Like Lewis, Greg Nojeim of the Center for Democracy and Technology believes such authority is a major step in terms of federal oversight. But Nojeim is also critical of sections of the Act that challenge the privacy rights of internet and telephone users by allowing federal cybersecurity monitoring to override existing privacy laws. He thinks a government role is necessary, but he hopes other, less top-heavy proposals by Congress or the White House with shared responsibilities: "I don't think that either one acting alone could be as effective as the private and public sectors acting together."

Wastewater management companies and electric and gas providers use the convenience of "control systems" technology to remotely activate valves, circuits, and switches.

Convenience, though, sometimes translates into vulnerability: In 2000, a computer technician in Australia who had lost a city contract took revenge by wirelessly tapping into the city's water control systems at least 46 times and releasing hundreds of thousands of gallons of untreated sewage into rivers and public areas. In 2006, the operators of the Browns Ferry nuclear plant in Alabama lost control of pumps in a reactor because of a computer glitch (the plant was shut down before safety was compromised). In a 2007 Department of Homeland Security experiment, an overheated green diesel generator smoked and shook while following remotely issued orders.

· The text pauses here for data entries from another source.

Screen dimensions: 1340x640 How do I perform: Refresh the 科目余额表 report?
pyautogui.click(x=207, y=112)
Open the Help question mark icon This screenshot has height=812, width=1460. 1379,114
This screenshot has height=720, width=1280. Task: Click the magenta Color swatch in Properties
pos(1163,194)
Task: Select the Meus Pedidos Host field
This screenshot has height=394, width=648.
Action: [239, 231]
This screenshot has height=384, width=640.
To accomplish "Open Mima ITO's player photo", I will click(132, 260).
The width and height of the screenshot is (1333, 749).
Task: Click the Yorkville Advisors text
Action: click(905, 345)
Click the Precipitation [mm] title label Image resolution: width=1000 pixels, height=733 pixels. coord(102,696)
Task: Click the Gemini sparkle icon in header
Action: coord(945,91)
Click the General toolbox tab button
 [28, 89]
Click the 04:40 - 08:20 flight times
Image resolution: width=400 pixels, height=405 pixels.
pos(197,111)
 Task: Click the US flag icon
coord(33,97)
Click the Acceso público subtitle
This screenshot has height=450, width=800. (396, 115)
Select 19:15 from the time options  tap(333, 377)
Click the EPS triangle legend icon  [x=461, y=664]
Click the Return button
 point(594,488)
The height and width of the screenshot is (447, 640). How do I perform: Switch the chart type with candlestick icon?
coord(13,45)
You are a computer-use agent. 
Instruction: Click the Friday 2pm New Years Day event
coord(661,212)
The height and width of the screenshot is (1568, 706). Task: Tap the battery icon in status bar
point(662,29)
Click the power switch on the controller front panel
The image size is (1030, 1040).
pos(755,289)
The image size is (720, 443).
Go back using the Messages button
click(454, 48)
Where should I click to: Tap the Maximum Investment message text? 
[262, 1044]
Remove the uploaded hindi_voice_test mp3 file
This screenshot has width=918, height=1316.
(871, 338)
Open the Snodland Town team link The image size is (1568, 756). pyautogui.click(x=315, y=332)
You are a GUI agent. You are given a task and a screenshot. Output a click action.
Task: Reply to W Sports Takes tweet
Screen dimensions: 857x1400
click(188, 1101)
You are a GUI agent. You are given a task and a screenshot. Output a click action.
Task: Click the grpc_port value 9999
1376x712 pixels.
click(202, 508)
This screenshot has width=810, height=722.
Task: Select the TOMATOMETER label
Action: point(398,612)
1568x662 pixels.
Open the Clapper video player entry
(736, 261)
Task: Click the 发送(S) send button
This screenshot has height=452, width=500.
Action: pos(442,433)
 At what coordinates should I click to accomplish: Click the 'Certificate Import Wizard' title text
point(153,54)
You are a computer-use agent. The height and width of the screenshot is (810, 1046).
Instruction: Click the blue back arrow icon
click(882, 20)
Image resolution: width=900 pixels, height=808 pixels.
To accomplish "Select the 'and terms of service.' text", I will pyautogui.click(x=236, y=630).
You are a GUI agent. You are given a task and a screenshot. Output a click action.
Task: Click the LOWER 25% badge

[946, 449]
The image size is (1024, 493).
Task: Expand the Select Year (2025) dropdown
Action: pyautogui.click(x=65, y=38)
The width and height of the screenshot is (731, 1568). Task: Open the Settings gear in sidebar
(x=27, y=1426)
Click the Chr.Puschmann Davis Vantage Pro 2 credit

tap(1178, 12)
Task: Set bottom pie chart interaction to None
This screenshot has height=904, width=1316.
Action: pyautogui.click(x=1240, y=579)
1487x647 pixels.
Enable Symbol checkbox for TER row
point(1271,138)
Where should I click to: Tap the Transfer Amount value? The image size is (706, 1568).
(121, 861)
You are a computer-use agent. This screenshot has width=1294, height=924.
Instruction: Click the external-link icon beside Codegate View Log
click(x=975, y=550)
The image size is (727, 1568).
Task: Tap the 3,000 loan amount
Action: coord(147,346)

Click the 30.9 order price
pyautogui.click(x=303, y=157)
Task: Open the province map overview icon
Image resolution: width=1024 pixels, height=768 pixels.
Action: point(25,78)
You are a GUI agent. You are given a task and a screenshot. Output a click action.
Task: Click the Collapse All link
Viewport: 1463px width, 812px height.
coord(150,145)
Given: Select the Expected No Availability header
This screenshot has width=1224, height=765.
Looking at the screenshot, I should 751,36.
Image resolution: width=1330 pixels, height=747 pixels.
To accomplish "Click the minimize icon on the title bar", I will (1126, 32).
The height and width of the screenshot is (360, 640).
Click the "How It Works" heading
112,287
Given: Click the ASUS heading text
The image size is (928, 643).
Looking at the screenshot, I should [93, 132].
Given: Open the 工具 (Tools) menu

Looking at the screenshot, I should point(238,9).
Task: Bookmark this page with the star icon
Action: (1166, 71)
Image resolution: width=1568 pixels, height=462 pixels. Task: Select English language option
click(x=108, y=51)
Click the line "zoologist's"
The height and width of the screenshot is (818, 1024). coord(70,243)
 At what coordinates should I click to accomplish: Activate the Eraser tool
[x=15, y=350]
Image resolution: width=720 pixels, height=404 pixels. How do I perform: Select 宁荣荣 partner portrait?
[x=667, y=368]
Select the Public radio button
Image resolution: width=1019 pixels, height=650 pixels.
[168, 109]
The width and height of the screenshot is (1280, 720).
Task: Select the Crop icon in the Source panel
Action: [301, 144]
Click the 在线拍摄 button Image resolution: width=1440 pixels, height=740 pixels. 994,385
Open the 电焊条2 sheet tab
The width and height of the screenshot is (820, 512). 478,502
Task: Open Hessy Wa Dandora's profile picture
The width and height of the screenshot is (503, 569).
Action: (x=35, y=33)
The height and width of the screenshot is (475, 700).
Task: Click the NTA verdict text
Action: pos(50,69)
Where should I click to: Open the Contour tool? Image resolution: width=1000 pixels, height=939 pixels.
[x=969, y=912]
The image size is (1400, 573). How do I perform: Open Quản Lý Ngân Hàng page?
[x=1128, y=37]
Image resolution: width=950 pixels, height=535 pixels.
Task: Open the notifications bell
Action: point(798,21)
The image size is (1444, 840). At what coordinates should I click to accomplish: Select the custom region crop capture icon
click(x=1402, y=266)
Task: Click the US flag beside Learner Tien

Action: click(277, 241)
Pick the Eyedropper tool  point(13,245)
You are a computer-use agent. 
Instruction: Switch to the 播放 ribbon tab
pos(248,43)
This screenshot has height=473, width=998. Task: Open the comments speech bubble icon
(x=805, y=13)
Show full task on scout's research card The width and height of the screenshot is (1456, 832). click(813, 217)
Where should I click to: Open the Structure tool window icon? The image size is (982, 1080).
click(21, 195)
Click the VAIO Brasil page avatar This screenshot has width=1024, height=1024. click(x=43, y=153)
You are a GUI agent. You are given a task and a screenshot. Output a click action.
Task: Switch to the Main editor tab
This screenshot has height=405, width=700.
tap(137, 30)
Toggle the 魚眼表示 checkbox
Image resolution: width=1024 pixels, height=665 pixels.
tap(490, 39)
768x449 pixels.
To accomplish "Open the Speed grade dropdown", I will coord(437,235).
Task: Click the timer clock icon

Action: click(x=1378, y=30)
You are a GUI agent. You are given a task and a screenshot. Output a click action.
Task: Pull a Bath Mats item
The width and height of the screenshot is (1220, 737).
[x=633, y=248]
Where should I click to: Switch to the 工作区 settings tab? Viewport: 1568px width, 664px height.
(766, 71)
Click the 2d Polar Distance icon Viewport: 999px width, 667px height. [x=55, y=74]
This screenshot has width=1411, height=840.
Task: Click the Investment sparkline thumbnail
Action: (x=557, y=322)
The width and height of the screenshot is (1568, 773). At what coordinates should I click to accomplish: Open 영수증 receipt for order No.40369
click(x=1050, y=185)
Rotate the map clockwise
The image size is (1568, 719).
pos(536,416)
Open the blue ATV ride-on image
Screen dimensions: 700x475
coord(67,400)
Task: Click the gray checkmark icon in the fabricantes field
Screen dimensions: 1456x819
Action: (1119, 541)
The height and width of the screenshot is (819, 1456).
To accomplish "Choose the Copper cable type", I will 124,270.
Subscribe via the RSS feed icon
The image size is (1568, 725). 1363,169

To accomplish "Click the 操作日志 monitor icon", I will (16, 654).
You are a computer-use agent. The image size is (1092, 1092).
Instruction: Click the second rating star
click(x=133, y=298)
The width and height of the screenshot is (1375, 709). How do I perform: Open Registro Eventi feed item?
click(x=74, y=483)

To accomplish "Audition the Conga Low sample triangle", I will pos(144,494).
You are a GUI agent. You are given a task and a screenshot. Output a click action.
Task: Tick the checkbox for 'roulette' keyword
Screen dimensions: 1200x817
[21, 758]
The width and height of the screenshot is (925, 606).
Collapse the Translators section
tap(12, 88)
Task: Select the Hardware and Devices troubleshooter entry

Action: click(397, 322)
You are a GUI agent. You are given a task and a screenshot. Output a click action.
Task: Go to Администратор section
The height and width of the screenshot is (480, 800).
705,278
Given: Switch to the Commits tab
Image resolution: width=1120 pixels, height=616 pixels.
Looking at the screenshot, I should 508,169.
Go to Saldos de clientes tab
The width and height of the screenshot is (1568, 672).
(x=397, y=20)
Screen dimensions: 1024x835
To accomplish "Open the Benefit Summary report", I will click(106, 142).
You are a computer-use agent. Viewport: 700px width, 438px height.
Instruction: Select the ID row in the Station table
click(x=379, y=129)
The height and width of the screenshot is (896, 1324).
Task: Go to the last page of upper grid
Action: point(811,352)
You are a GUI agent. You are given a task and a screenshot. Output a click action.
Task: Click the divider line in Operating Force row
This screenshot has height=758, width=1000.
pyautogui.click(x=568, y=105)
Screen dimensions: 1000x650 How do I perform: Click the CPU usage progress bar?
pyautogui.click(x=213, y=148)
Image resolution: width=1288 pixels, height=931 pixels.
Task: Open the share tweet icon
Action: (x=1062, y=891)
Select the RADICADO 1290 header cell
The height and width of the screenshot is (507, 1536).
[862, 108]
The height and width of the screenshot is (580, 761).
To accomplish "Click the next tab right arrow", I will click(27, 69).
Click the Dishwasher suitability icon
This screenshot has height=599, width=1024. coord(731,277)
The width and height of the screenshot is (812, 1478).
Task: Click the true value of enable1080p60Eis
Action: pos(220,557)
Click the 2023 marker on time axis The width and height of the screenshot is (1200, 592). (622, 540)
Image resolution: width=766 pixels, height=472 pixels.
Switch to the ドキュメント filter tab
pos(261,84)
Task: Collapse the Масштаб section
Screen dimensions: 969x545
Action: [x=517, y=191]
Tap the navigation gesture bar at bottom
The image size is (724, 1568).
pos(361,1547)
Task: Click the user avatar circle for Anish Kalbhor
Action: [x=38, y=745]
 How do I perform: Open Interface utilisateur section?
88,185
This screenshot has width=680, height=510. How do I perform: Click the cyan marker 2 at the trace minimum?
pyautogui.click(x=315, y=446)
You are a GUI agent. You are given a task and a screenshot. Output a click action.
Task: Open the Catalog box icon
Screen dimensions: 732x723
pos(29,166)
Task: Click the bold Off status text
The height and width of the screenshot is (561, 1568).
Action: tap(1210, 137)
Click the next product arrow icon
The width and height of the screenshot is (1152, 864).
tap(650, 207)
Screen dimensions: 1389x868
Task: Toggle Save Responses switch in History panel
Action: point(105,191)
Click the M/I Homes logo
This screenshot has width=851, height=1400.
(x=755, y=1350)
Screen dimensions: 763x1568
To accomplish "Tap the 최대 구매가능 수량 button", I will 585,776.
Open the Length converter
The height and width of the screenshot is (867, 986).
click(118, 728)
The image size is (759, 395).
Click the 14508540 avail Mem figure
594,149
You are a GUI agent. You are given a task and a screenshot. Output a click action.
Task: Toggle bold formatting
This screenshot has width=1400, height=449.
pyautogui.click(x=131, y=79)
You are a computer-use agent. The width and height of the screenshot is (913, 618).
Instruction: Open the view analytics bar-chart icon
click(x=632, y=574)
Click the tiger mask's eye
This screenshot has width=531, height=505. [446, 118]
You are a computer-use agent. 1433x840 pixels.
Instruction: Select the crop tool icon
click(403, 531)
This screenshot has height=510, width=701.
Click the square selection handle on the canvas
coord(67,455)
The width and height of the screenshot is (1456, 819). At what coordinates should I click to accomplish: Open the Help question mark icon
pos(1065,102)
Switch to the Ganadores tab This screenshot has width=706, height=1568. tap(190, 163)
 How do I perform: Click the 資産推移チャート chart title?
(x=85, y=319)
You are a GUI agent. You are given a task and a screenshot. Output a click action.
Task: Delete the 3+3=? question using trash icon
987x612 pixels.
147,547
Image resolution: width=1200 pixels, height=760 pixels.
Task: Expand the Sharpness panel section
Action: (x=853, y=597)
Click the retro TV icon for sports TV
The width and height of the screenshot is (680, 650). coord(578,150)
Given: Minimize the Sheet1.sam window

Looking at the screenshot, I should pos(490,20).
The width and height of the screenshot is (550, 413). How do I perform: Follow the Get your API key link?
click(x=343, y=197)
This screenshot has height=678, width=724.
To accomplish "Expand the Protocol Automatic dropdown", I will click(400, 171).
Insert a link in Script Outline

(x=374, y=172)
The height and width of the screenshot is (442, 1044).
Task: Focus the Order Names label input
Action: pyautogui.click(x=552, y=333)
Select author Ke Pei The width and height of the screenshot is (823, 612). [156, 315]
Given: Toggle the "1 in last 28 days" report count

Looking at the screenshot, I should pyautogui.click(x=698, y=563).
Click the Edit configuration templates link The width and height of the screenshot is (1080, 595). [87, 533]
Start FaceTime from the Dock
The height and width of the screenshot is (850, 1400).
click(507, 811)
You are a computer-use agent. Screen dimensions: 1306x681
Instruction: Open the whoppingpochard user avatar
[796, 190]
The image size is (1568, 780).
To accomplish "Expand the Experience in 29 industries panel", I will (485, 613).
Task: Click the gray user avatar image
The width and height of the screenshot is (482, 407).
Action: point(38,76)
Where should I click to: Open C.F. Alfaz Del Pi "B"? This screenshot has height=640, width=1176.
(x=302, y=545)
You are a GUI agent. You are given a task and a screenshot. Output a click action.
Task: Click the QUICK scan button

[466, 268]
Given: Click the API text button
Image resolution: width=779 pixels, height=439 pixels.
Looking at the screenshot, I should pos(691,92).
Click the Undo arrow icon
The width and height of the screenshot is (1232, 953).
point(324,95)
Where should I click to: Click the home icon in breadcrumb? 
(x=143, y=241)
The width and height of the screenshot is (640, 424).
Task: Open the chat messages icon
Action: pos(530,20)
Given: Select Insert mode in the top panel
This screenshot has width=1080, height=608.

Those cases may only be the tip of an iceberg. Joseph Weiss, a control systems expert who testified before Rockefeller's Commerce Committee prior to the introduction of the Cybersecurity Act, told WORLD he had documented over 125 control system "incidents"-a term that can mean anything from a computer malfunction to a possible cyber intrusion. Weiss said most are kept quiet because utilities don't want attention aimed at them, and few regulations are in place to force companies to report cyber mishaps (five U.S. water and electric utilities I contacted either didn't return calls or responded that it was their policy not to discuss security issues).